▶ What is expected
Give the number of lines in the following entries that contain the word "image", with nothing added.

===============

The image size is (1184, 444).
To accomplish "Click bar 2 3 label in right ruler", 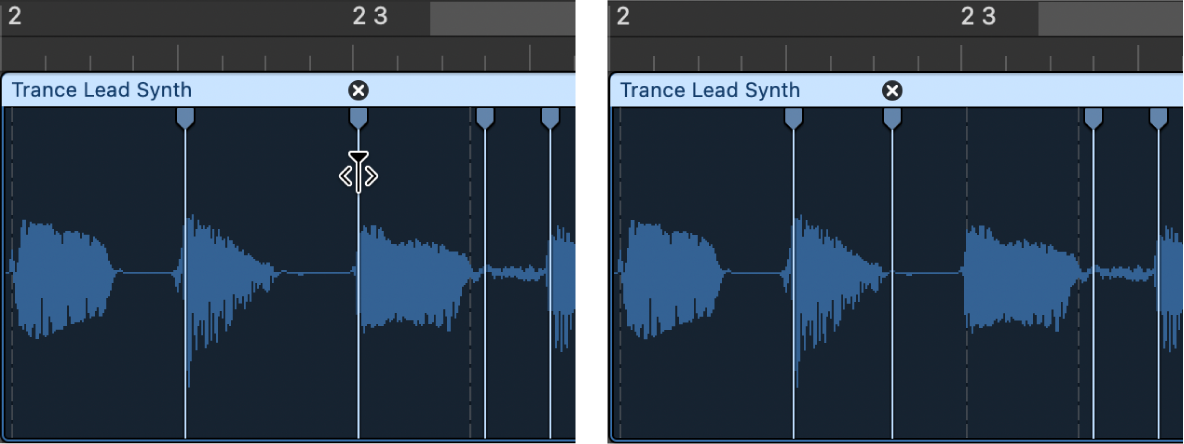I will click(x=978, y=17).
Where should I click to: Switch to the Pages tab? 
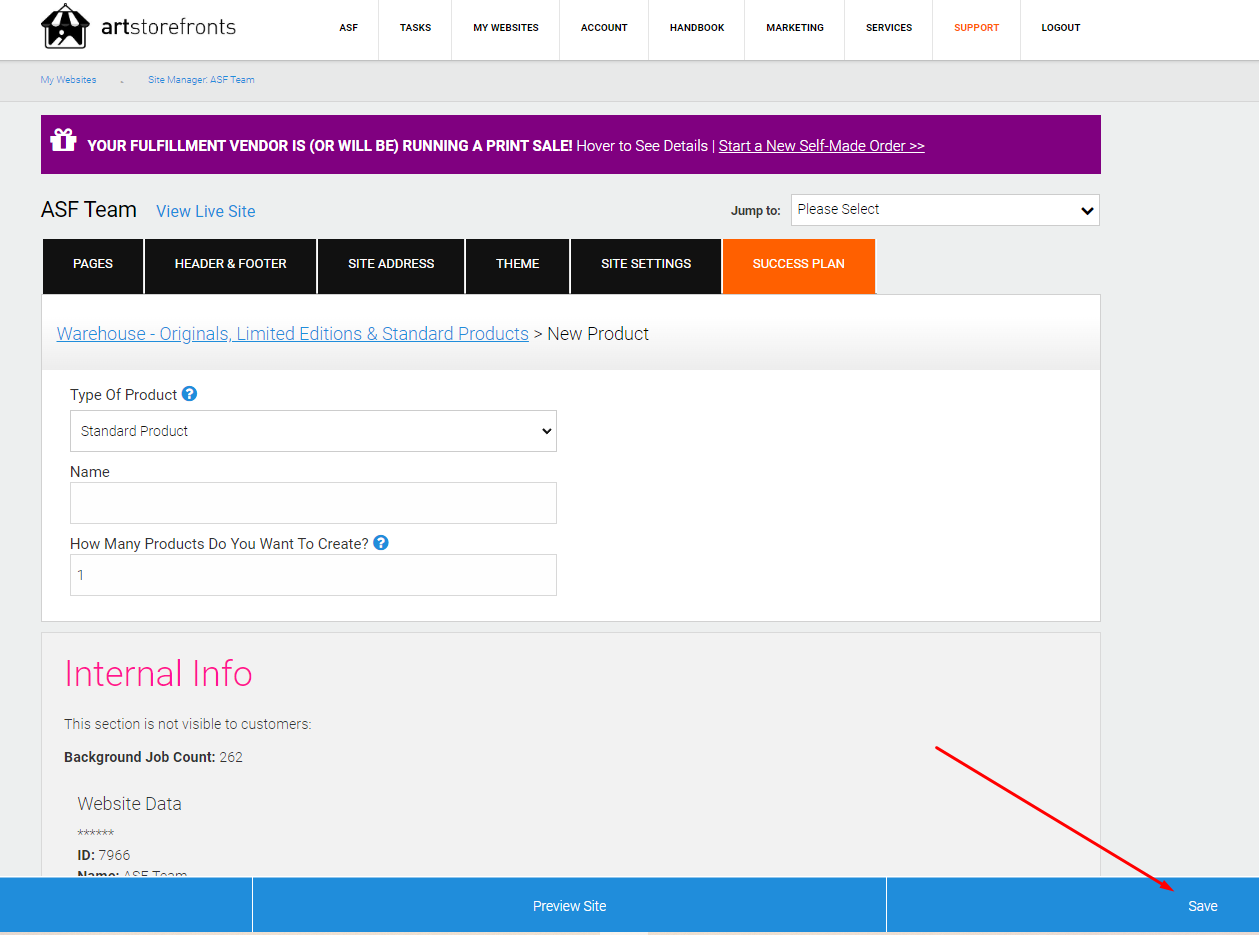[93, 266]
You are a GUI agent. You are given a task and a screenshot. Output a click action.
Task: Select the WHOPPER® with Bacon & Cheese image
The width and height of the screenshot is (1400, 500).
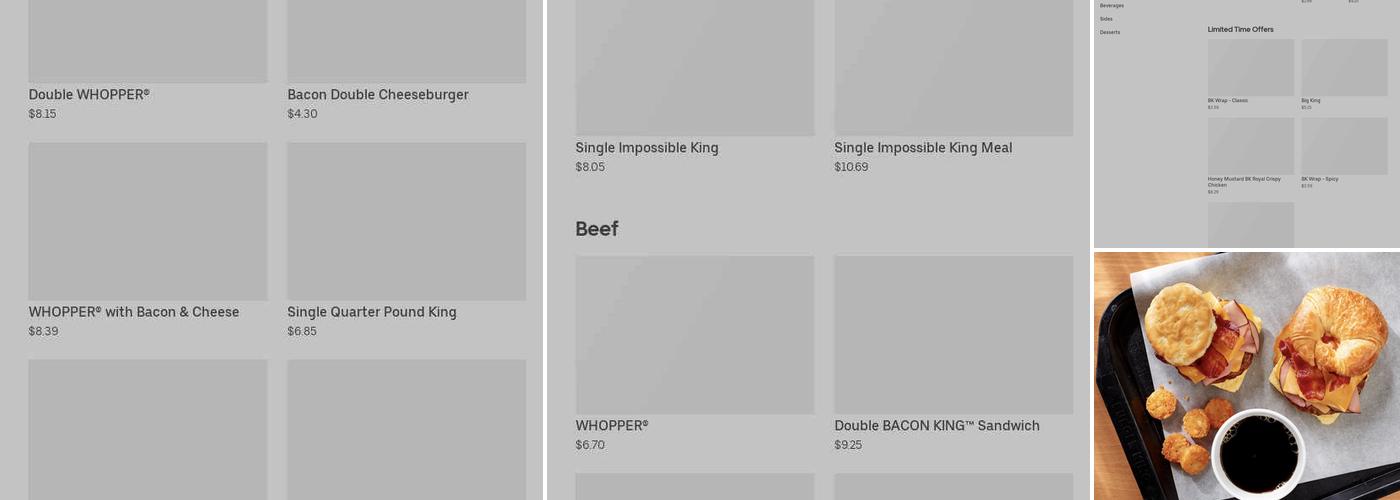148,221

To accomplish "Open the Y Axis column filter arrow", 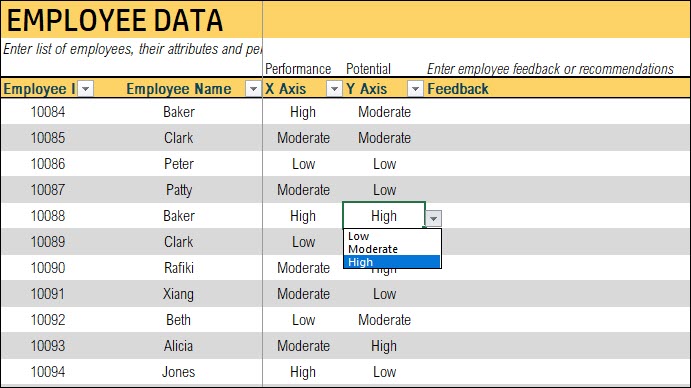I will coord(415,89).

===============

▶ Exercise solution
2